Daerah itu cenderung mengandalkan hasil laut dan nyaris tak tak bisa digunakan untuk bercocok tanam.
"Kondisi demikian membuat warga bagian selatan Jepang banyak yang pergi merantau, termasuk para wanitanya yang tiba hingga ke Tanah Air,” kata Akhmad kepada Kompas.com, Sabtu (21/1/2017).
Sejumlah sumber menyebutkan, kehadiran wanita Jepang selain sebagai pekerja hiburan juga berperan sebagai mata-mata pemerintah Jepang dalam rangka persiapan membangun kekuatan Asia Timur Raya.
Kisah soal spionase ini diperkuat penelusuran Kompas.com pada buku berjudul "Penetrasi Lewat Laut: Kapal - kapal Jepang di Indonesia Sebelum 1942".
Nah, saat berada di Tanah Air, wanita–wanita Jepang ini berhasil memikat hati para pejabat Belanda kala itu.
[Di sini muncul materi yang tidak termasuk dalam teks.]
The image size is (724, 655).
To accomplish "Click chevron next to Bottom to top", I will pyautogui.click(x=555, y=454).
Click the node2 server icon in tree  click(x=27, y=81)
Mereka kemudian diperistri sehingga secara otomatis masuk dalam kelas warga Eropa. Sampai akhir hayat, kemudian dikuburkan di kerkhof.
"Setelah Indonesia merdeka, keturunan mereka ada yang pergi ke Eropa atau kembali ke Jepang. Beberapa di antaranya ada yang datang ke sini untuk melihat makam leluhur mereka," kata Akhmad, yang menulis buku berjudul "Kampoeng di Bangka".
Tulisan makam rusak
Tempat buang sampah
Sebagai warisan sejarah, makam kerkhof Pangkal Pinang mulai dibenahi pertengahan 2016 lalu. Kompleks pemakaman itu ditanami rumput dan dilengkapi jalan setapak.
Kerkhof sebelumnya sempat terabaikan, tidak tertata, bahkan dijadikan lokasi pembuangan sampah oleh warga sekitar dan pedagang kaki lima. Pemerintah daerah sempat beralasan tidak memiliki anggaran untuk melakukan perawatan.
Kondisi tersebut mengundang keprihatinan banyak pihak. Kalangan sejarawan dan penggiat wisata angkat suara. Akhirnya, mereka berhasil meyakinkan pemerintah untuk memperhatikan kelestarian makam.
Secara bertahap mulai dilakukan perbaikan, hingga saat ini kondisi makam menjadi taman yang nyaman untuk dikunjungi.
Dua petugas makam yang dibiayai Pemkot Pangkal Pinang dan Balai Pelestarian Cagar Budaya, bergantian untuk menjaga dan membersihkan makam.
"Sekarang sudah mulai terawat. Dulu memang semrawut. Bahkan bekas pembalut wanita pernah dibuang ke sini," ujar petugas makam, Heri.